(T-G Photo by Sadie Fowler) [Order this photo]
"I was looking for something with a purpose," Ward said. "I came in here and it was a comfortable environment. I learned a lot and wanted to help, and it feels good to be in a position to do that."
Ward found the right place in the Center For Family Development, where she now works as a mentor advocate for Creating Promise, a new program the center is starting. Creating Promise supports the creation and maintenance of one-on-one relationships between children of incarcerated parents and caring, supportive adult mentors.
Time for others
January is National Mentoring Month and the CFD is looking for mentors to volunteer their time to help Bedford County children who have a parent in prison or jail. Volunteers should be willing to spend one hour a week with a designated child for at least one year.
"We don't pay attention to our children," said Denise Hobbs-Coker, explaining that when state and federal budget cuts occur it's often programs that affect children that are cut. "We say the children are our future ... Well, if that's the case, we're in trouble."
The services of CFD cover many counties, but Hobbs-Coker and her team decided to start the mentoring program in Bedford and Montgomery Counties where there appears to be a great need, she said. The team spearheading the program will incorporate seven additional counties down the road.
Currently, approximately 125 Bedford Countians are incarcerated, and many of them are parents.
Building trust
Volunteers who sign up to be mentors will first be trained, then matched up with a local child. The mentor could take the child to a movie, a ball game, or even incorporate the child into family activities, although a solid one-on-one, trusting relationship that yields positive youth development should be the primary focus of the mentor-child relationship.
Mentors will provide opportunities for mentees to gain new skills and interests and expand their experiences beyond their families, schools, and neighborhoods. Mentors will not replace the role of a parent or teacher, but rather, they'll act as a trusted friend and role model.
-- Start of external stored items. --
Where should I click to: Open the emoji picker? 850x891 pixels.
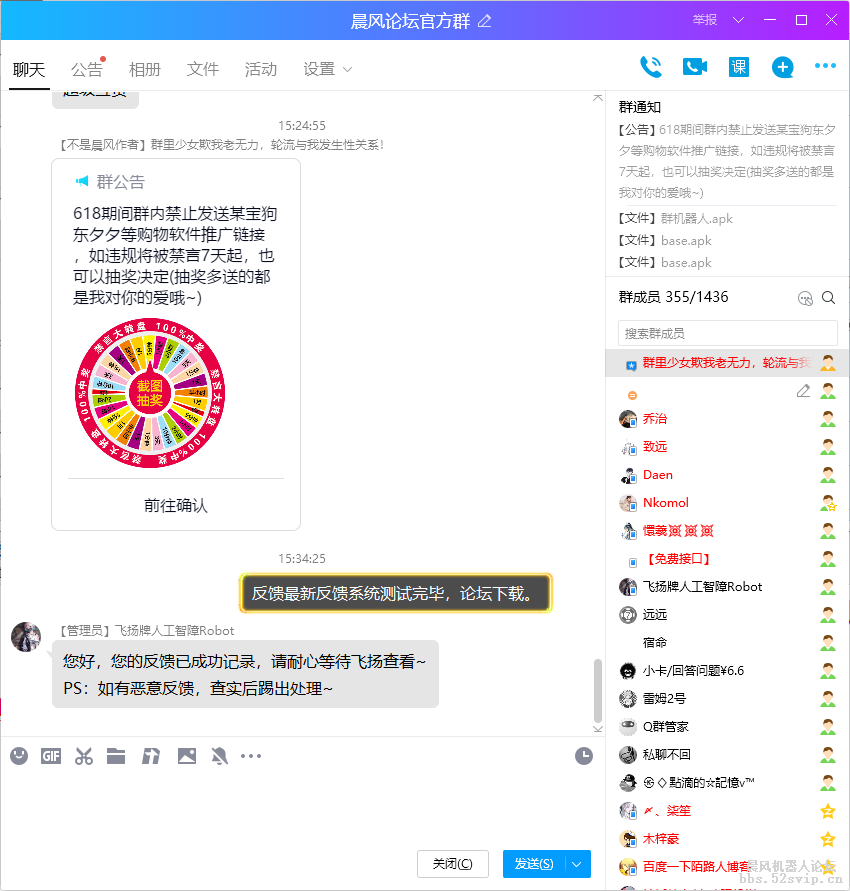click(19, 755)
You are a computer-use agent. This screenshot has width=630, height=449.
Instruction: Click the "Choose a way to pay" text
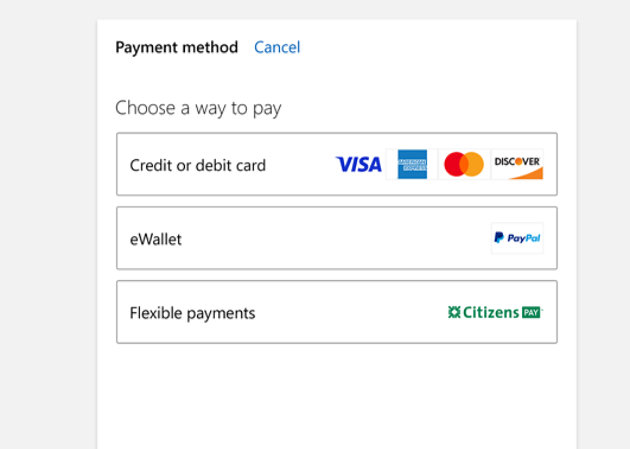(198, 108)
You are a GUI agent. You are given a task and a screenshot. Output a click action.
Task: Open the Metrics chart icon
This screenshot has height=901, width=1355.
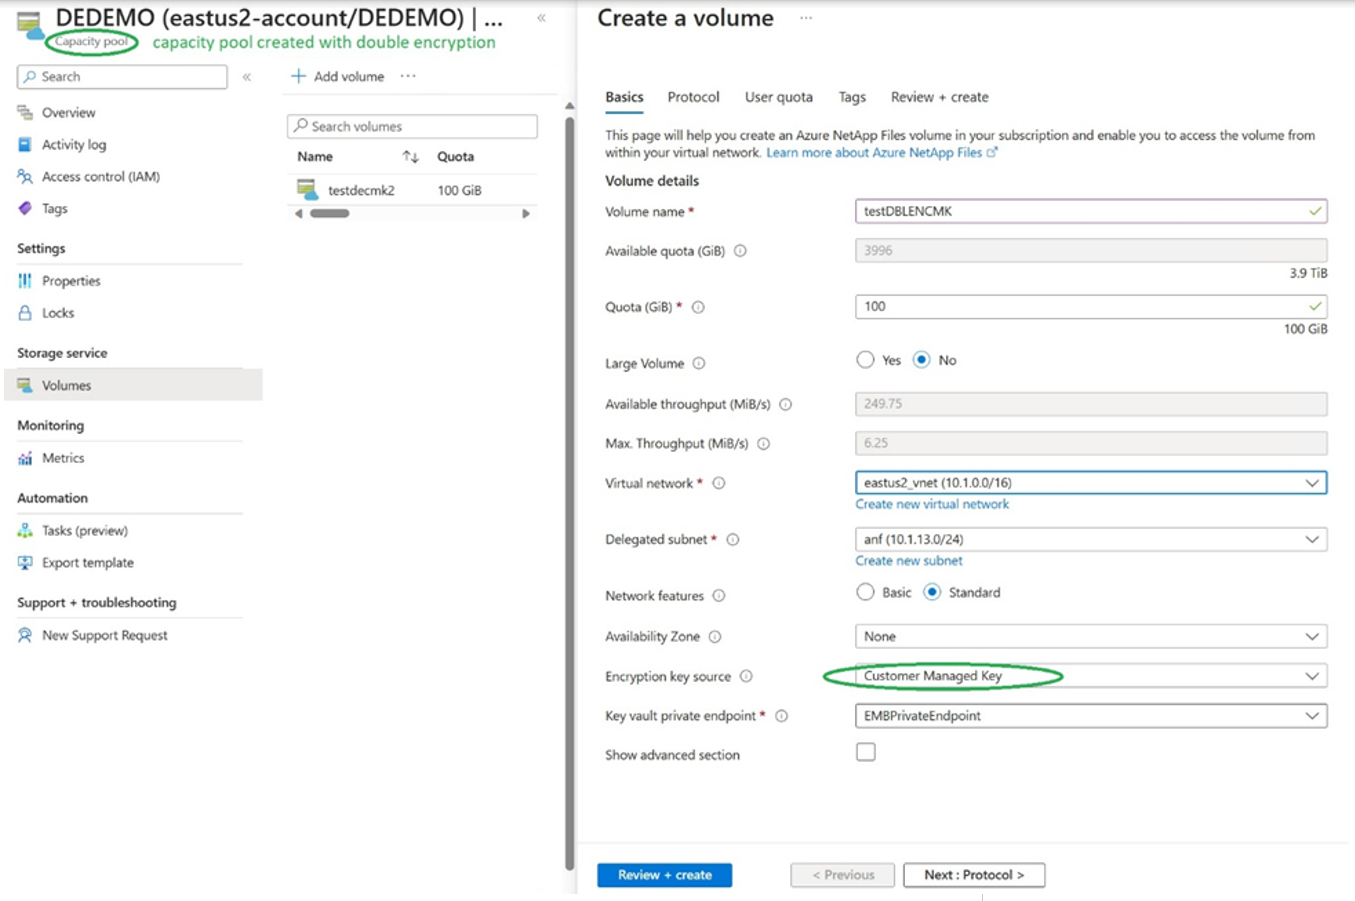(25, 458)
"Mentors should be mature encouragers," Ward said, explaining the role of a mentor is not to replace a parent, but to serve as a person the child can trust and from whom the child can gain positive life experiences.
Breaking the cycle
The mentor program is one way Ward and her partners in the project, mentor advocates Sayle Anderson and Rachel McClanahan, hope will break the cycle that lands 70 percent of children whose parents have been incarcerated in prison or jail as well.
Hobbs-Coker said the CFD is required according to federal guidelines to match 50 children (in all of the counties served by CFD) with 50 mentors. Children will range between ages 4 and 18.
"We want to begin serving children by the end of this month," she said. "I want mentors to know they will have the support of the Center" through training, assessments and planning for each child.
Success stories
After Hobbs-Coker learned about this mentoring program she and Melodye Powers, program director for CFD, took a trip to Washington, D.C., where they heard testimony of two teenagers who have been involved with the program.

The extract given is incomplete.